Despite the apparently elaborate scientific methods used to arrive at privatisation as a “sustainable” option for dreadful state companies, the process looks to be arguably fraught with pain and impaired due diligence. If governance and maladministration are the correct diagnoses for the awful state of public institutions, corporatisation may be all that SA requires to turn its fortunes around rather than ceding the majority share to private partners.

Instead of addressing the awful status of state resources, corporatisation might be used as an alternative. Should we presume that maladministration vanishes when the state relinquishes its interest to private hands?

On the contrary, I contend that privatisation does not always result in increased efficiency and profitability. The challenge in reforming public enterprises is not in adopting the corporate form, but in attaining economic efficiency by embracing the corporate structure on the one hand and preserving public ownership on the other. Corporatisation would not only enhance the administration of state businesses, but it would also protect the state against subtle state capture.

Tracing the developmental path of SA cannot be separated from a comparative examination of postapartheid public policy orientations under the banner of a developmental state. The very first political administration cohort into the government of national unity can easily be forgiven as so many new blueprints had to be introduced in replacement of apartheid policies, and like greenhorns, a lot of trials and errors had to be the order of the day.

However, it should be emphasised that the second government vehemently opposed privatisation and acknowledged that parastatals would continue to play an important part in the economy. The second administration’s strict hegemonic attitude was concentrated on increasing state capacity through the establishment and strengthening of functioning state organisations while integrating the private sector through black economic empowerment and related initiatives.

As it now stands, the current government cohort’s promotion of privatisation is an implicit rejection of the establishment of state hegemony and the transfer of power to private hands. Though there is no set or universal strategy for establishing a state, increasing state capacity captures the kernel of growth in emerging countries. In a truly developmental state, public ownership is seen as the foundation for fostering high social ideals such as income equality and human development through a capacitated state.

It is an unavoidable conclusion that the present trend will lead to a leaner state over time. As if the superficiality of the South African developing state wasn’t enough, the onset of privatisation threatens the already disappearing traces of the developmental state.

Privatisation is often associated with neoliberalism in emerging economies since it attempts to reduce the involvement of government in an activity or increase the role of the private sector in asset ownership. It is very troubling that SA takes comfort in taking the neoliberalism route in the midst of an awful state of economy.

The neoliberal position that the developing nations’ economic difficulties were caused by excessive and undirected state involvement in the economy, as opposed to the supremacy of free markets in rich countries, is a diagnosis that emerging economies must carefully evaluate. The heterogeneity and uniqueness of the South African economy should provide impetus to the character of the country’s public policy decisions, with less reliance on global trends that are purposefully meant to push particular economic and political ideologies.

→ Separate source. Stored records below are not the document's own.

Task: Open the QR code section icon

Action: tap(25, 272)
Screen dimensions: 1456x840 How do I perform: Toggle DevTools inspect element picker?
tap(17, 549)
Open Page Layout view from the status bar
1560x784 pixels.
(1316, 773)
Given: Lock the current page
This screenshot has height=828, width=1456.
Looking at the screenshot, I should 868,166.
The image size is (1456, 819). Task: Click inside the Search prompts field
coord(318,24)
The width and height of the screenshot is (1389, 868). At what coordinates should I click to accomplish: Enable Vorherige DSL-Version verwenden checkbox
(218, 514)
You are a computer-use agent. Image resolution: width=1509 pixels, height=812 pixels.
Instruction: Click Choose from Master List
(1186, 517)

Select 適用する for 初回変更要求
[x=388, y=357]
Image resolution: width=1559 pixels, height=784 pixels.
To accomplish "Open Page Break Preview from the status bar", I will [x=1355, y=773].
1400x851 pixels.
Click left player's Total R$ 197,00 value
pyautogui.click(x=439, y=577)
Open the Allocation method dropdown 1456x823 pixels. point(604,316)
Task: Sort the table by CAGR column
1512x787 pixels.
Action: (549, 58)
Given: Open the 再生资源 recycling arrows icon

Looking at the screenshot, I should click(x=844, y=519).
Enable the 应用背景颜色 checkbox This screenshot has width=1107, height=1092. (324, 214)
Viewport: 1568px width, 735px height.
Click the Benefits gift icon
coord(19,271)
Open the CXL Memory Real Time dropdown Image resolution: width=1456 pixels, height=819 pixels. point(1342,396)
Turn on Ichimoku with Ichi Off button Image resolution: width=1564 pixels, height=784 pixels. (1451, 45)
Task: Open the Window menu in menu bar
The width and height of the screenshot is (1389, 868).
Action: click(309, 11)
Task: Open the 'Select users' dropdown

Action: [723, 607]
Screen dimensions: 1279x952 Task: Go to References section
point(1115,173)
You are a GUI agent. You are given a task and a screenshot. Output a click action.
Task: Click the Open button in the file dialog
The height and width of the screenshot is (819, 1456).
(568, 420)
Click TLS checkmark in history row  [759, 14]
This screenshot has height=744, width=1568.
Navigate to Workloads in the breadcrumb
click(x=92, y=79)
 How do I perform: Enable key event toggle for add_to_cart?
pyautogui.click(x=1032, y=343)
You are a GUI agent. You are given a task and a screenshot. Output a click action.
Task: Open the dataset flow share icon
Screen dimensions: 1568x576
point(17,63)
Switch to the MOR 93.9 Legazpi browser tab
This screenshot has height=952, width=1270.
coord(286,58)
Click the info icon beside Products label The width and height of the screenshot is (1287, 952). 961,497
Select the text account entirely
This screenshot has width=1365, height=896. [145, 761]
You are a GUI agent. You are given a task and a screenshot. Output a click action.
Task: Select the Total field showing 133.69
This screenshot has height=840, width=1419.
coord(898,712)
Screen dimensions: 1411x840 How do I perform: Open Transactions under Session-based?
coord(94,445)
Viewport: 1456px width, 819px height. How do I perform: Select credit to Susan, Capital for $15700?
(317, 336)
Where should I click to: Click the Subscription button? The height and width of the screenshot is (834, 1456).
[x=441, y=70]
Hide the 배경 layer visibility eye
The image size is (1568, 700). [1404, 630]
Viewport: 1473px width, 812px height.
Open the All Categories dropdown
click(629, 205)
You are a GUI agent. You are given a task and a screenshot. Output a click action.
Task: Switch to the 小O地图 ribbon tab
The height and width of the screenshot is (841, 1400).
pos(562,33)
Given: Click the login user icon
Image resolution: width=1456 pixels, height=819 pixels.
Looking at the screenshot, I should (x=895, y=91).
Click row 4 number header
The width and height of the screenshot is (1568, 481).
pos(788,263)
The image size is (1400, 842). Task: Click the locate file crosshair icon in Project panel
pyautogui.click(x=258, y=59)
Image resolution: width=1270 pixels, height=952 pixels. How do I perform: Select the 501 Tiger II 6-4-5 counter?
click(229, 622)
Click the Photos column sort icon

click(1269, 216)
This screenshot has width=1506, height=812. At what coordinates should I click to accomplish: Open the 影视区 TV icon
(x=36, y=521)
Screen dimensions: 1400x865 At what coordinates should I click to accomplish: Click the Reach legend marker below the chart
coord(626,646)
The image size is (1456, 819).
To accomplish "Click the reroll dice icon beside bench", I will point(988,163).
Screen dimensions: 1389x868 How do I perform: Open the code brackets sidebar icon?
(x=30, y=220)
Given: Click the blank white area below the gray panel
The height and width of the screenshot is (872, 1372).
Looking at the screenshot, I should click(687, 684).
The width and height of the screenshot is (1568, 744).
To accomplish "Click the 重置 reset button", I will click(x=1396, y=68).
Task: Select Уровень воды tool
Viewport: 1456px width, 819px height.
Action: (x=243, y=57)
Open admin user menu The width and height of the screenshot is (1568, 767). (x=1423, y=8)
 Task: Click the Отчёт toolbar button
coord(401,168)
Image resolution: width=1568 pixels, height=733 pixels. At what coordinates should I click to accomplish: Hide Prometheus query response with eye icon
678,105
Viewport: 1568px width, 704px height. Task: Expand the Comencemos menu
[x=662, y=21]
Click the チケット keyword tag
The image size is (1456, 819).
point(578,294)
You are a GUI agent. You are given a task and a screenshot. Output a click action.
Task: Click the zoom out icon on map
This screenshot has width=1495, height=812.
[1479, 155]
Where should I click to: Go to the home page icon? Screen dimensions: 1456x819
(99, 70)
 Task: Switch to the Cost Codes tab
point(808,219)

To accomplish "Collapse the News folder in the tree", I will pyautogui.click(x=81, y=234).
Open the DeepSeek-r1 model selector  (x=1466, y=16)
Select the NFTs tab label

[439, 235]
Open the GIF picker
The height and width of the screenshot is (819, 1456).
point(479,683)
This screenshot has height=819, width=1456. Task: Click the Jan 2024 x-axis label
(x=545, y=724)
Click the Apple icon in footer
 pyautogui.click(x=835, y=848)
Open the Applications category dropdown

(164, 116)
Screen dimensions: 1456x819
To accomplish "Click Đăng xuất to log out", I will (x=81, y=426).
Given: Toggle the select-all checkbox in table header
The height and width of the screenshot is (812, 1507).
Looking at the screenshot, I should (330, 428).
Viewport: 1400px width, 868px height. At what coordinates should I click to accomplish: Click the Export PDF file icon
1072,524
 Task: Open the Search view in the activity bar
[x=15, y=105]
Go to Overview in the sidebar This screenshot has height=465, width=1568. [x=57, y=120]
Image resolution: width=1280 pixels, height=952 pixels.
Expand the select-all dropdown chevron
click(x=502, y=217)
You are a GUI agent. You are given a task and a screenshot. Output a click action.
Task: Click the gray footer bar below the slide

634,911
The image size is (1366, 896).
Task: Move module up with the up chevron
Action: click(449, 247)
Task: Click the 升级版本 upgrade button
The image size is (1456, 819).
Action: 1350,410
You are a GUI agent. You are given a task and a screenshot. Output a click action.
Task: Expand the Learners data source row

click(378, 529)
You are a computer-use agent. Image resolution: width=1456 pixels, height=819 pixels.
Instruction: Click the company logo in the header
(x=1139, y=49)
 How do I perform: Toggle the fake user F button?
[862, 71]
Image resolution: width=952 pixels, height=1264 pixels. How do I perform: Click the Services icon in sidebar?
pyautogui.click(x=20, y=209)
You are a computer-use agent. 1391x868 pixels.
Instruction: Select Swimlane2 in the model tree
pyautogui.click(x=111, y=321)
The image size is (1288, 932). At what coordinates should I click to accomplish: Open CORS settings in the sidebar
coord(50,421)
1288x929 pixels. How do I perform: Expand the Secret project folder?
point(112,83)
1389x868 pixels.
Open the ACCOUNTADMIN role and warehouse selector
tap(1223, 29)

What will it take for Africa, and particularly SA, to use uniquely African and South African answers to South African problems? Relinquishing the majority state assets to private hands is counterproductive and runs opposed to the developmental state idea of balancing economic growth and social development via the deployment of state resources and power to combat poverty and increase economic possibilities.

Privatisation of public resources will result in the demise of the developmental state and a further widening of the divide between the haves and the have-nots.

Ayanda Sondara is a local economic development practitioner, writing in personal capacity.